- [WHAT TO WORK ON]:
Wherever a line in the material contains the word "height", copy that line.

- [DATA FOR ANALYSIS]:
▶

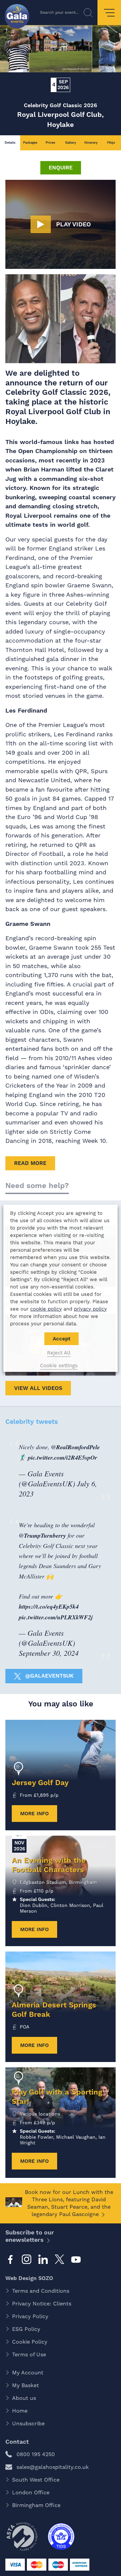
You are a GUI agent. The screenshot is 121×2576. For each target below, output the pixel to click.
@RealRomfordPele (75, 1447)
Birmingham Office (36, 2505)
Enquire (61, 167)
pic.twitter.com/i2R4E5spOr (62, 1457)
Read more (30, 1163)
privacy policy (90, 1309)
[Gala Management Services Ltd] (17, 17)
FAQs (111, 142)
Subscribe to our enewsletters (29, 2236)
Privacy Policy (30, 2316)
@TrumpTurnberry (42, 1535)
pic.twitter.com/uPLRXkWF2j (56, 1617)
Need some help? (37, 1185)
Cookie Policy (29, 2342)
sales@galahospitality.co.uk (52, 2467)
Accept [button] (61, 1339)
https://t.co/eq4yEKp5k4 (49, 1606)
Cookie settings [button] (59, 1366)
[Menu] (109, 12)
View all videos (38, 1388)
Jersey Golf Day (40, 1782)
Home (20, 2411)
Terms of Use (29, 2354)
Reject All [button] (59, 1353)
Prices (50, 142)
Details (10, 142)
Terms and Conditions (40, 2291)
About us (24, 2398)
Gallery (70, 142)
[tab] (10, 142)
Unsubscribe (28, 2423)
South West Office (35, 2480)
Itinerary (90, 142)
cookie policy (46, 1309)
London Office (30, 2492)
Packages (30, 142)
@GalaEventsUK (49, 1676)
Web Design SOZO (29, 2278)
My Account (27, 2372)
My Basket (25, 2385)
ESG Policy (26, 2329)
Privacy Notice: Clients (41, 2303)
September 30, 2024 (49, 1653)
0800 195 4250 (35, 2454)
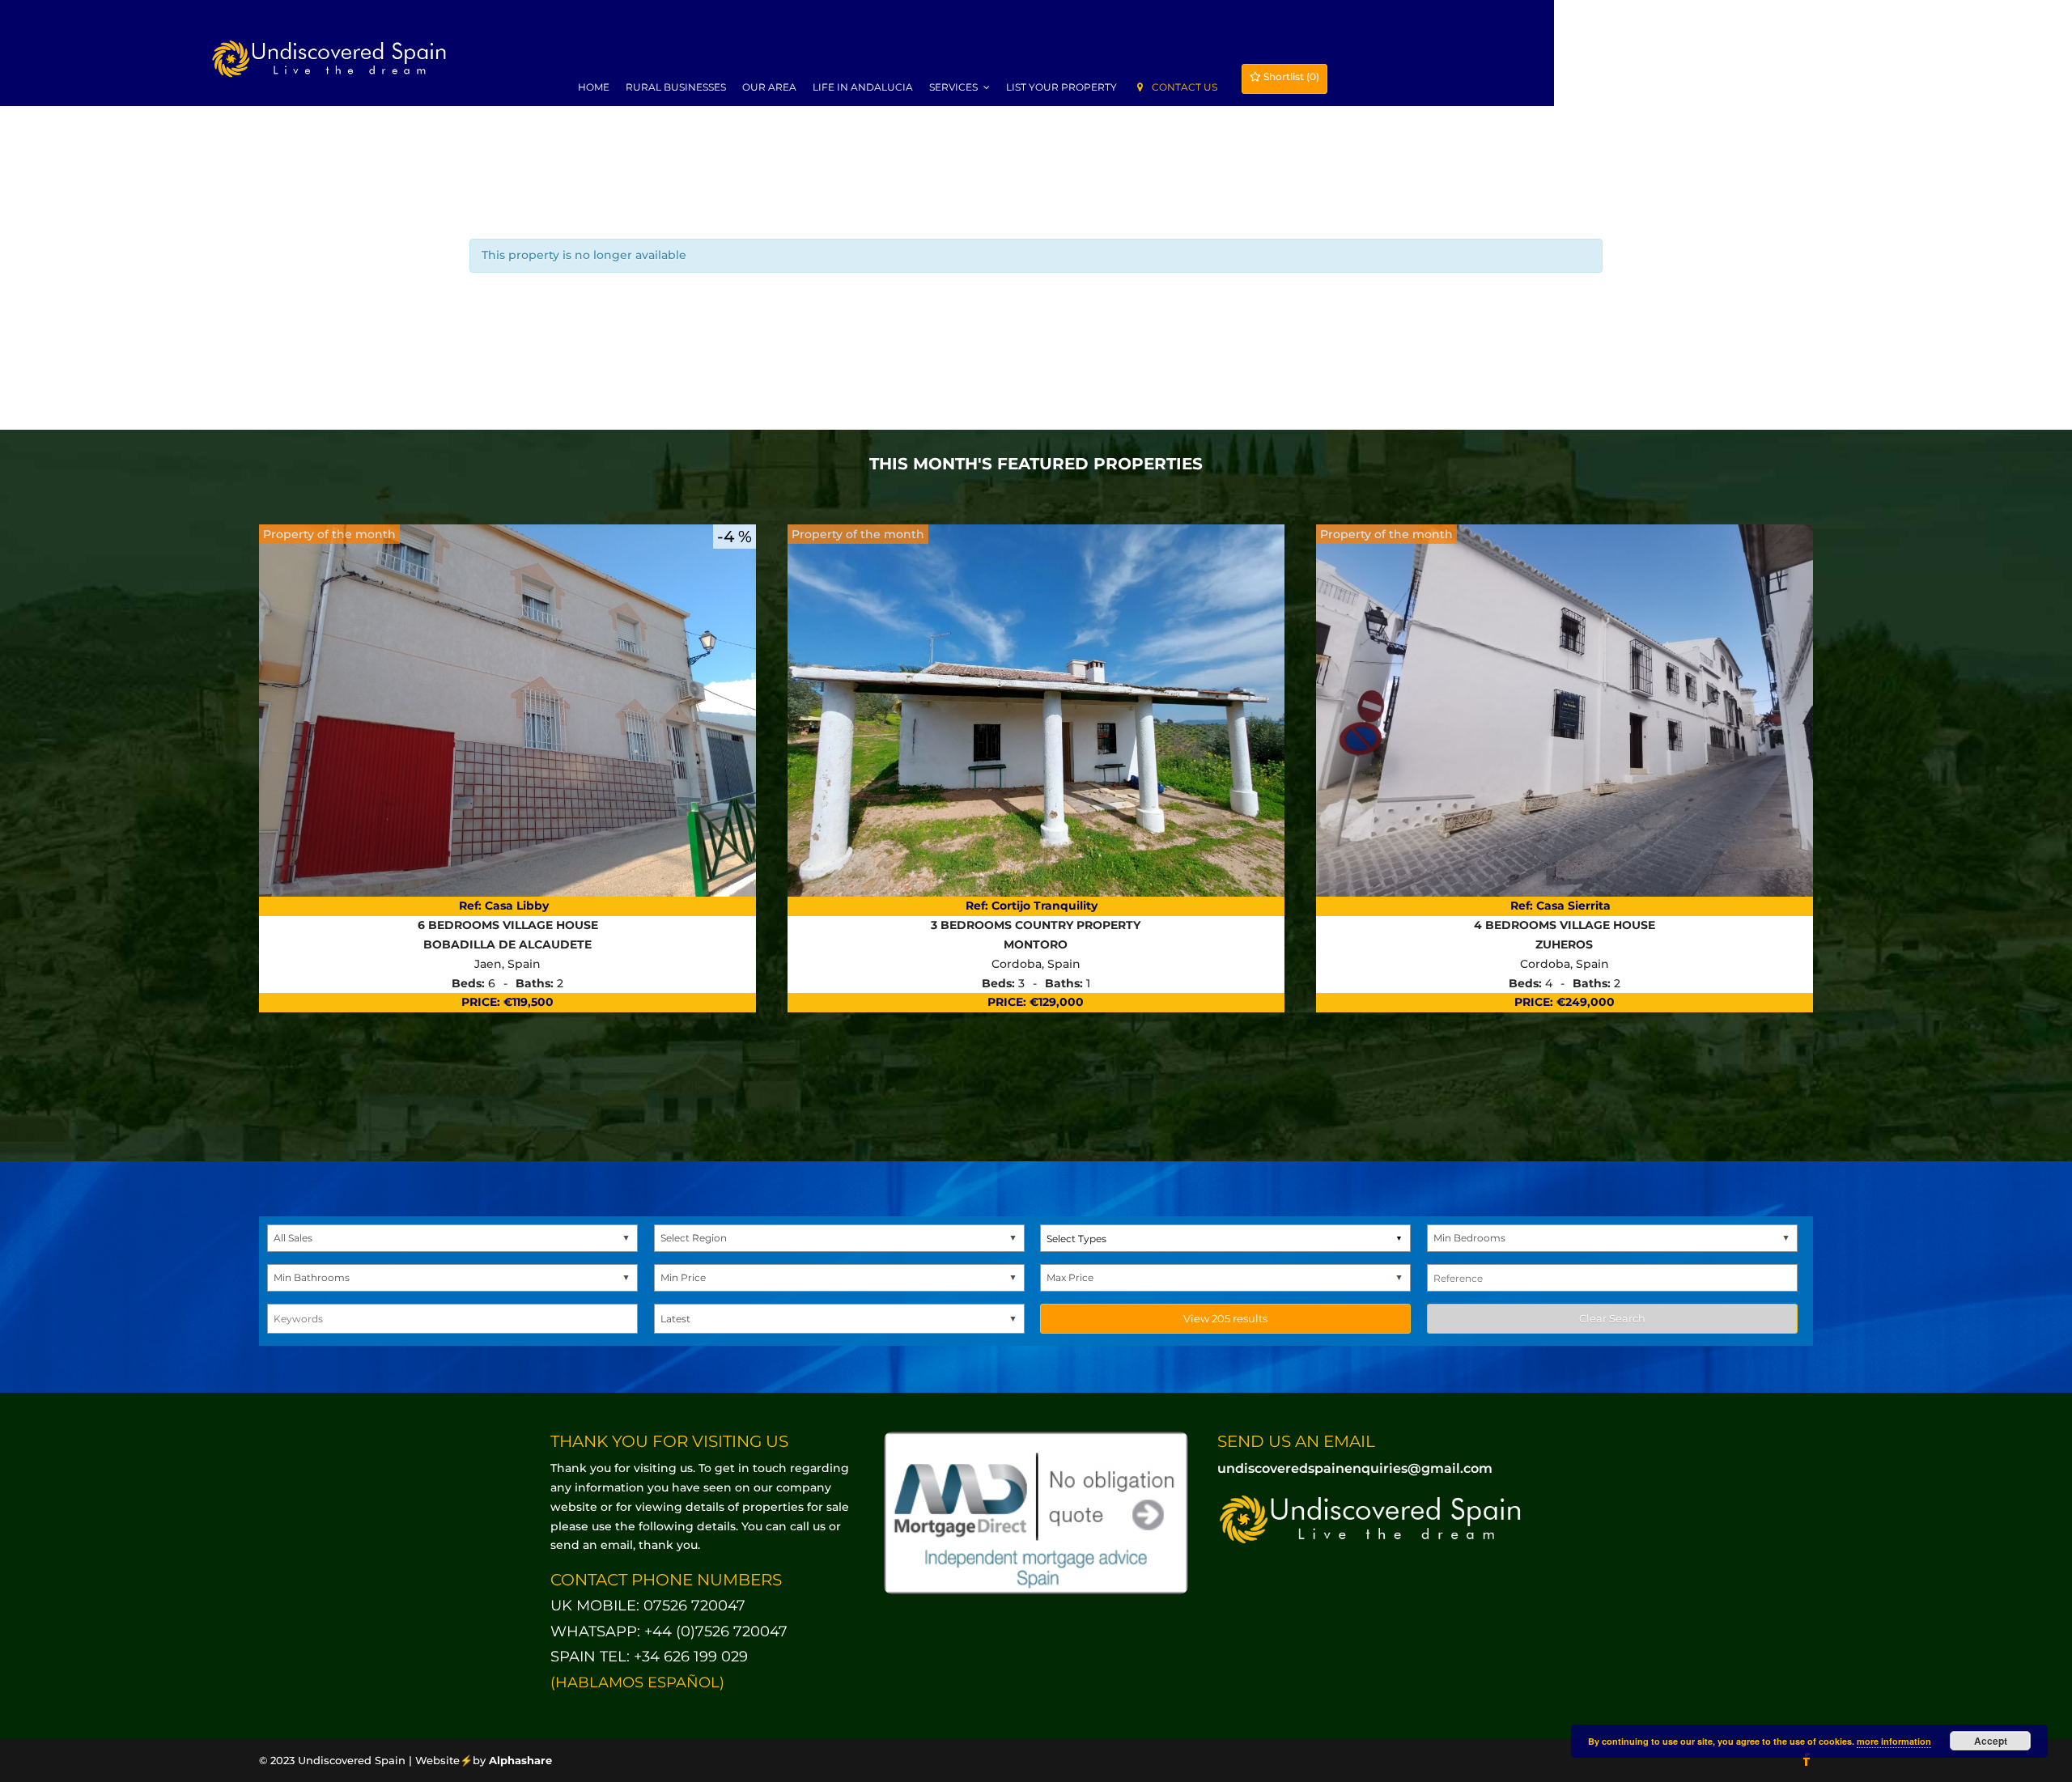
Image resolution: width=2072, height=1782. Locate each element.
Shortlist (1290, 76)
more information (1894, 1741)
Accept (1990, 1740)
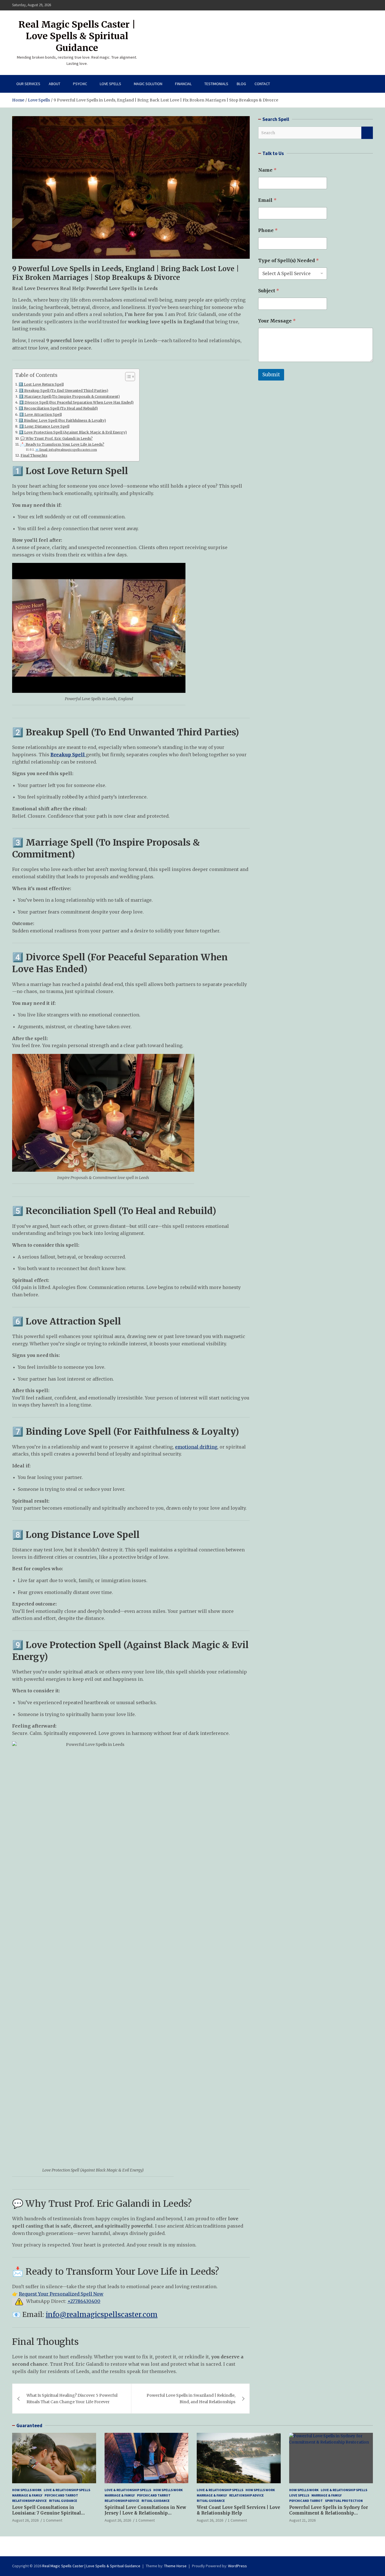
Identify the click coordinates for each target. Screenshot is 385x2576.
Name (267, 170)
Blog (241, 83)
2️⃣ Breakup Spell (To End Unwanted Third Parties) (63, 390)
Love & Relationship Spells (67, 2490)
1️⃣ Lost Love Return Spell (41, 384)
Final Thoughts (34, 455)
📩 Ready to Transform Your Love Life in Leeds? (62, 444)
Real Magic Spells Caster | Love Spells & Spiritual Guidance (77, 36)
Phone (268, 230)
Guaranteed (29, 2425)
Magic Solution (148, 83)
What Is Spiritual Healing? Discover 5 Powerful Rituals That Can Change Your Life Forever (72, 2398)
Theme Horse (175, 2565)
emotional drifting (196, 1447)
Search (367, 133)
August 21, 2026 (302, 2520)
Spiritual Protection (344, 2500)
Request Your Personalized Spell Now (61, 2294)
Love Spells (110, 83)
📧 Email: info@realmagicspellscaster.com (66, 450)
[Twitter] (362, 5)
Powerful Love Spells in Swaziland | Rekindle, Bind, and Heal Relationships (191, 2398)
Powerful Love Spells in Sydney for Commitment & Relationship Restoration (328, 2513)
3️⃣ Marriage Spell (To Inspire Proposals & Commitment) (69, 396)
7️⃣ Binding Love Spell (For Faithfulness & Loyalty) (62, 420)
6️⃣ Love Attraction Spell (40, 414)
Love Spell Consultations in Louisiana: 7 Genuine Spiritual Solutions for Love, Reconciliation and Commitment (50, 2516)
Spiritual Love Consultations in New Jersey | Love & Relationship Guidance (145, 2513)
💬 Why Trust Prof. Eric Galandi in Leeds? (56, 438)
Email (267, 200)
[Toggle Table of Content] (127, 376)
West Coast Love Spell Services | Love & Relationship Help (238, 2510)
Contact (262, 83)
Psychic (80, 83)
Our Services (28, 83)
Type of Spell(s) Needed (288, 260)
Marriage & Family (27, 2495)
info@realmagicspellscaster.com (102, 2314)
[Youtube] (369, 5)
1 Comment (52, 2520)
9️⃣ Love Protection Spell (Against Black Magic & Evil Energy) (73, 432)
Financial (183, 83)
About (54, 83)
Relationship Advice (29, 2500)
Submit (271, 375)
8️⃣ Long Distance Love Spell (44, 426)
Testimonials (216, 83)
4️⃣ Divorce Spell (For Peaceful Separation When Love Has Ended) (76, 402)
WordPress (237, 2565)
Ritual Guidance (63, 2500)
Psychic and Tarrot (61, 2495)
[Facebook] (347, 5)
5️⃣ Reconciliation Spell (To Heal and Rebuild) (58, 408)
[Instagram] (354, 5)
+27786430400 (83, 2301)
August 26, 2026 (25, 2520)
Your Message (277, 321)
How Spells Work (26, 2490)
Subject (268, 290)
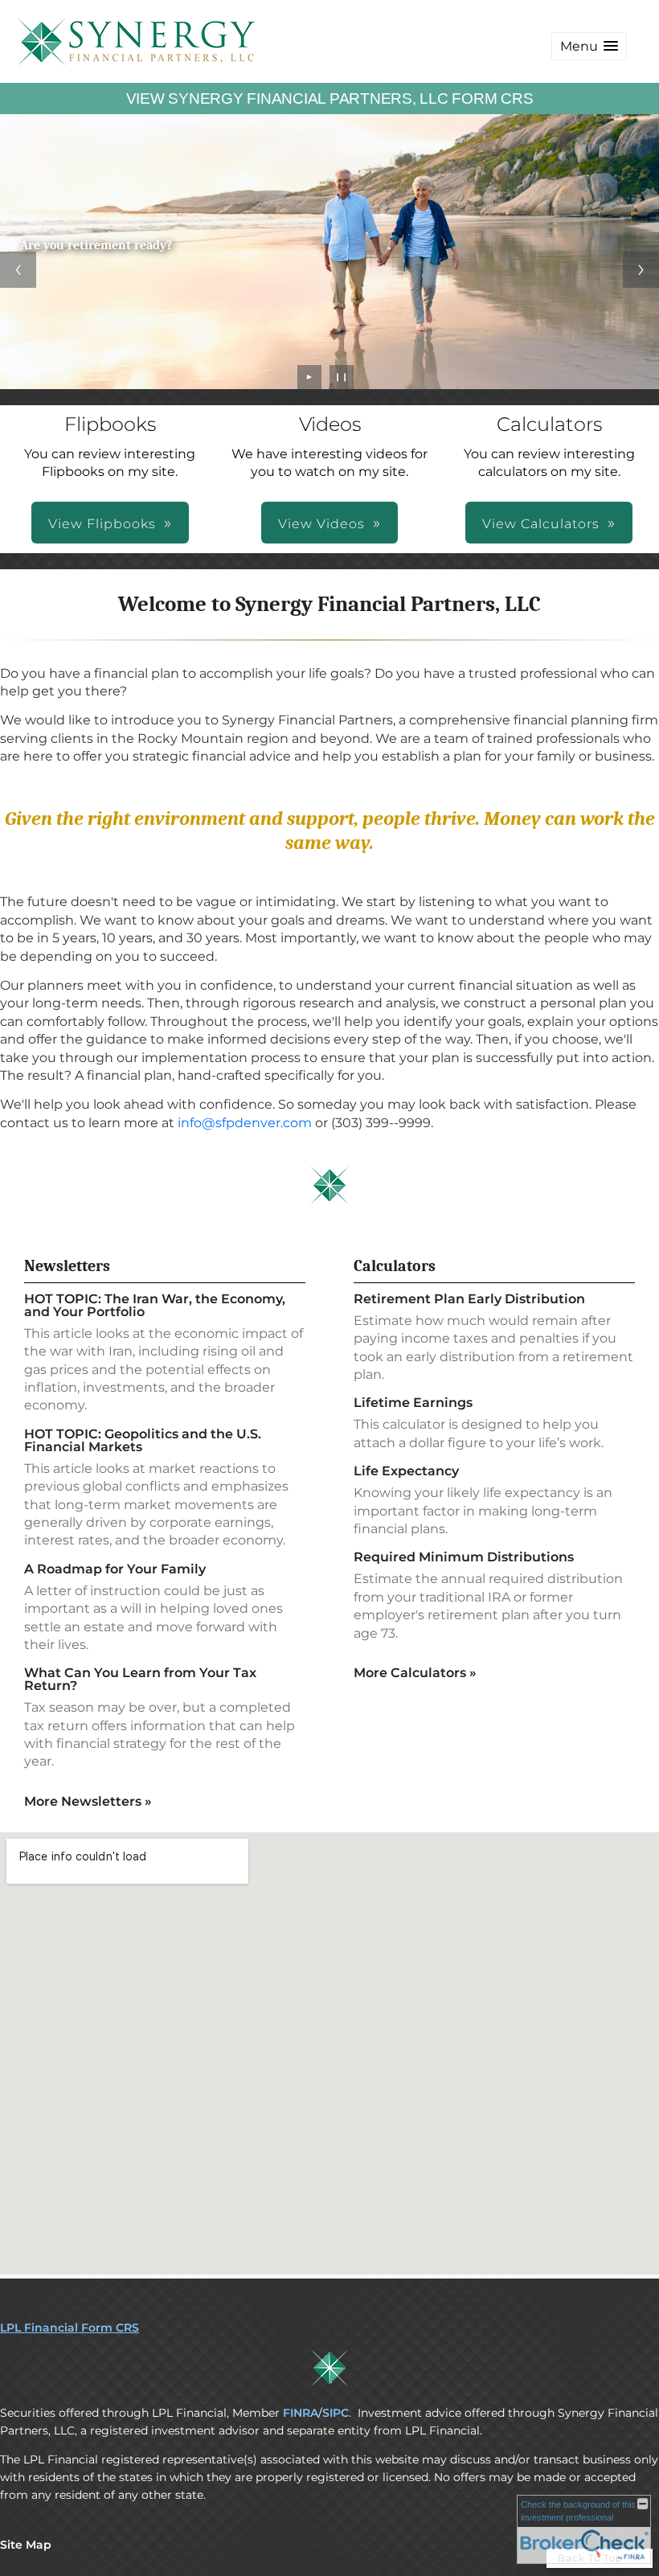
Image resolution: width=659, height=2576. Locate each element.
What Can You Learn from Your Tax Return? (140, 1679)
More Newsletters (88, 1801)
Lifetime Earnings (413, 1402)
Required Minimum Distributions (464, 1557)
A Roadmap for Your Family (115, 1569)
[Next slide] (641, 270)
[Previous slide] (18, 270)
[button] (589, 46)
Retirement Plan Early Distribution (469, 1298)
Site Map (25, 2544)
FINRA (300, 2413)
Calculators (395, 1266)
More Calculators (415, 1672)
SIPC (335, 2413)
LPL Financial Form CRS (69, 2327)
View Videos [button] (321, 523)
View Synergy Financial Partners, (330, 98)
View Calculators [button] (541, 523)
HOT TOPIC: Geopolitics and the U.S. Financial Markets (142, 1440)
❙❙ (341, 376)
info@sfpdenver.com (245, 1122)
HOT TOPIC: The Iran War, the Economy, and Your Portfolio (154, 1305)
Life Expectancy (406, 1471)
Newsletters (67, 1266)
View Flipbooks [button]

◀

- [YOUR SOLUTION]:
Image resolution: width=2072, height=1782. Locate each element.
Image resolution: width=659, height=2576. Locate each element.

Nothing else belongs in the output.